**WHAT THIS TASK INVOLVES:**
Look below for the line containing "June 2026 (17, 1610)". Output it and each remaining line of the entries exactly, and nothing else.

Stored data entries
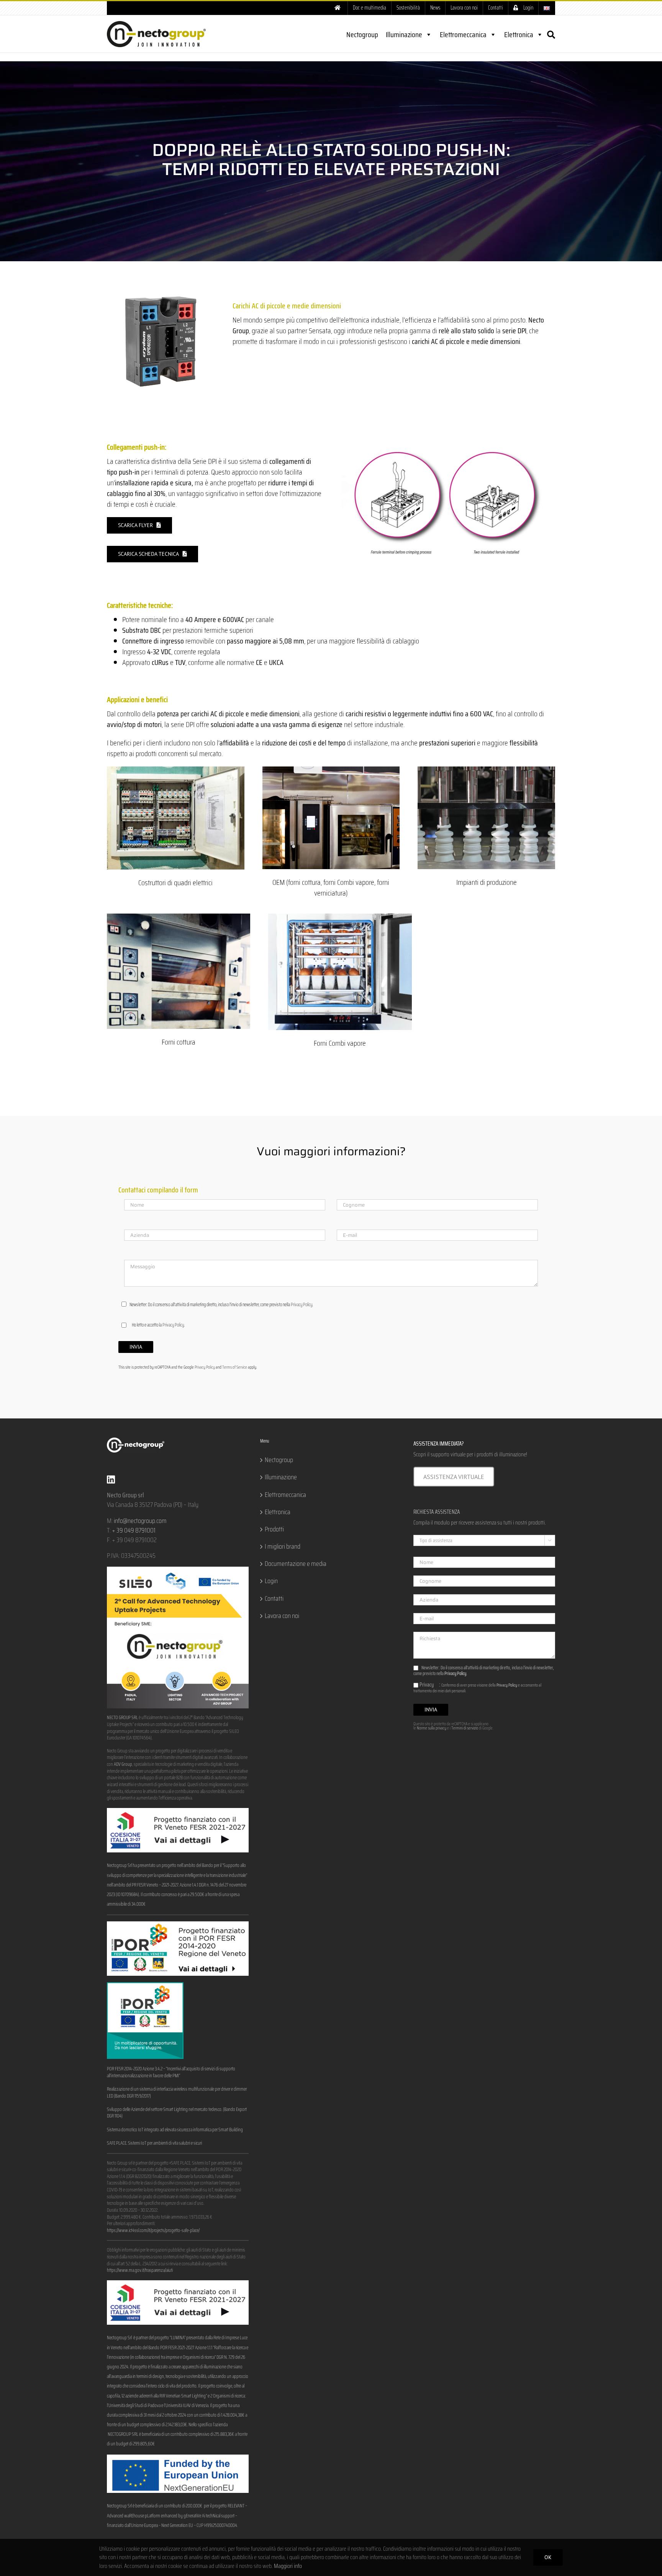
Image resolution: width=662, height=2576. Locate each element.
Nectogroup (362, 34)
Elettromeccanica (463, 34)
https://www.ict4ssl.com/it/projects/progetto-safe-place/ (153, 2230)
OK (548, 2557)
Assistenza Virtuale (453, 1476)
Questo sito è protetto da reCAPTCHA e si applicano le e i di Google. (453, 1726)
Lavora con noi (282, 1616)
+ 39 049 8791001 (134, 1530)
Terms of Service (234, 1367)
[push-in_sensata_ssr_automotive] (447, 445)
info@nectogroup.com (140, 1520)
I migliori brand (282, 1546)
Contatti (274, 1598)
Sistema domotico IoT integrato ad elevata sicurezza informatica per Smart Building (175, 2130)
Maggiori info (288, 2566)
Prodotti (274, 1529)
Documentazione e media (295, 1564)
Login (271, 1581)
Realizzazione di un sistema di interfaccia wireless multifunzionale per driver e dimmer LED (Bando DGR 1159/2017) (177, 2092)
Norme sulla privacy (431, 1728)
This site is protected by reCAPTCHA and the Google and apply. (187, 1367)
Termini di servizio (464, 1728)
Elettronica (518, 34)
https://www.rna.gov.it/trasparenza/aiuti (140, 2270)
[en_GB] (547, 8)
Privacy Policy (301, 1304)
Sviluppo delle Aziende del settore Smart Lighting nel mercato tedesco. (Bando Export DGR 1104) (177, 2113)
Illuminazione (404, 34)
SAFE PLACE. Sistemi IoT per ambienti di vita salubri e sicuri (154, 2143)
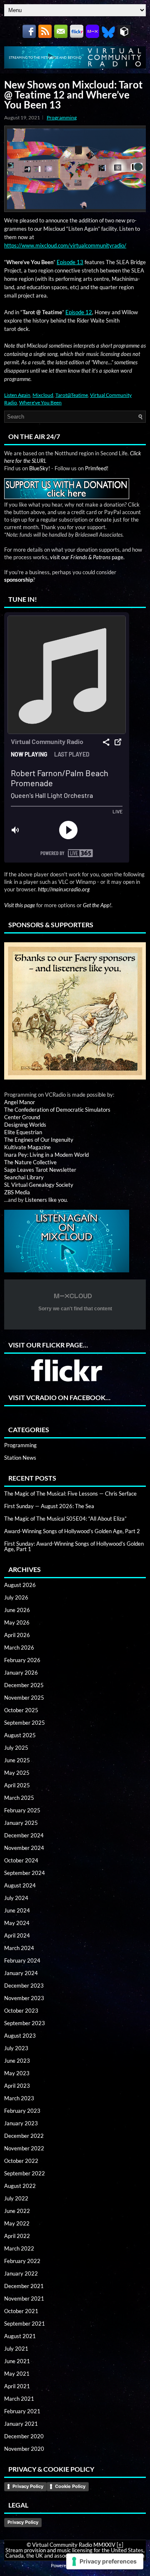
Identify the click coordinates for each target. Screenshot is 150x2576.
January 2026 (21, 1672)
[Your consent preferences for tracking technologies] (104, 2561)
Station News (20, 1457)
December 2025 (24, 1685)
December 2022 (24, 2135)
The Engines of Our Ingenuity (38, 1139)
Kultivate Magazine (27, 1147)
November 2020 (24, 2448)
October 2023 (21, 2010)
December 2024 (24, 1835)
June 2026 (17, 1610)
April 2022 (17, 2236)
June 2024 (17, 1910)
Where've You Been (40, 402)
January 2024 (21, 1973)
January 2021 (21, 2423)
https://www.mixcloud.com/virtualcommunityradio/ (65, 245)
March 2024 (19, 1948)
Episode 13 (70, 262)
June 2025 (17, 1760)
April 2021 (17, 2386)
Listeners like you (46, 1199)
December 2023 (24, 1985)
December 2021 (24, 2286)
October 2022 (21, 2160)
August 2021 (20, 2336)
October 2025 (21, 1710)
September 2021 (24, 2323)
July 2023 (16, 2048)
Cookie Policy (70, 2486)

**RESPONSE TO THIS EXERCISE:**
June 2026 (17, 1610)
April 2022 (17, 2236)
June 2024 (17, 1910)
Where've You Been (40, 402)
January 2024 (21, 1973)
January 2021 (21, 2423)
https://www.mixcloud.com/virtualcommunityradio/ (65, 245)
March 2024 (19, 1948)
Episode 13 (70, 262)
June 2025 (17, 1760)
April 2021 (17, 2386)
Listeners like you (46, 1199)
December 2023 (24, 1985)
December 2021 (24, 2286)
October 2022 (21, 2160)
August 2021 (20, 2336)
October 2025 (21, 1710)
September 2021 (24, 2323)
July 2023 (16, 2048)
Cookie Policy (70, 2486)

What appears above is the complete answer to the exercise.